# Assignment
Scan the material for the string "computer" and copy out every line in which it occurs.

# Source material

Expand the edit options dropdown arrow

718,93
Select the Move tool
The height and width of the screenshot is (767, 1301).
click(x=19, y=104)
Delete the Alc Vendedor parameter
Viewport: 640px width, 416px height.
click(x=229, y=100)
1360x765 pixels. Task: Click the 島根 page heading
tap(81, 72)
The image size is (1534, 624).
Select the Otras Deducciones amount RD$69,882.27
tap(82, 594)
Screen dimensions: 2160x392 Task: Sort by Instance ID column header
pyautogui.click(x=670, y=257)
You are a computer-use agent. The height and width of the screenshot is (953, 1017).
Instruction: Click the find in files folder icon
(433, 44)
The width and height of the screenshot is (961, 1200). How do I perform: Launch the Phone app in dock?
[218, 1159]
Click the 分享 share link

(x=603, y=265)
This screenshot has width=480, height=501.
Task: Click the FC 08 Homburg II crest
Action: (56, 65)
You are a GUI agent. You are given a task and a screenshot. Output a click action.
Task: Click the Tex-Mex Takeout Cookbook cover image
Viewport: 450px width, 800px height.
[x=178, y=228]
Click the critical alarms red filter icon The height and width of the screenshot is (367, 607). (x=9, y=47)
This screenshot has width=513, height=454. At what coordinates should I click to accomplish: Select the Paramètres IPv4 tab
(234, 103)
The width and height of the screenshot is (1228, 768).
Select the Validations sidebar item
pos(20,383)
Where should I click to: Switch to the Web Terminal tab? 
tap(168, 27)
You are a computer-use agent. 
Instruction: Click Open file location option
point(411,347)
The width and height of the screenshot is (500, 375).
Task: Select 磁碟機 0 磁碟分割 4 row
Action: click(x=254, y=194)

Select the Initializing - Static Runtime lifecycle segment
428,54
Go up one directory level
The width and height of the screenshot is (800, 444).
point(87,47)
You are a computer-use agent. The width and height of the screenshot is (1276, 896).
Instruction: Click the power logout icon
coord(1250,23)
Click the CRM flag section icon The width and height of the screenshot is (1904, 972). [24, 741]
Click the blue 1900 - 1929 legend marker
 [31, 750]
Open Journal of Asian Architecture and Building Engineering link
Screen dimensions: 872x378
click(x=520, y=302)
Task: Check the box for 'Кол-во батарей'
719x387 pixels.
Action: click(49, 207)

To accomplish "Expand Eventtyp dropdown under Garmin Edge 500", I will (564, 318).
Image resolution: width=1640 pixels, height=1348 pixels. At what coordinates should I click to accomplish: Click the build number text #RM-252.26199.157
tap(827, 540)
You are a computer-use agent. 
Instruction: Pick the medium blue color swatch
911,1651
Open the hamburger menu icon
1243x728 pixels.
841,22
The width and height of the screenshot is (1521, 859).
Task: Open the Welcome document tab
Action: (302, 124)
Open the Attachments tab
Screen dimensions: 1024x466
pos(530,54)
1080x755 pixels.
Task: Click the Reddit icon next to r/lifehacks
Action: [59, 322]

# Task solution
You are a computer-use agent. The height and width of the screenshot is (953, 1017).
You are a computer-use agent. 
You are a computer-use agent. The width and height of the screenshot is (1276, 896).
You are a computer-use agent. 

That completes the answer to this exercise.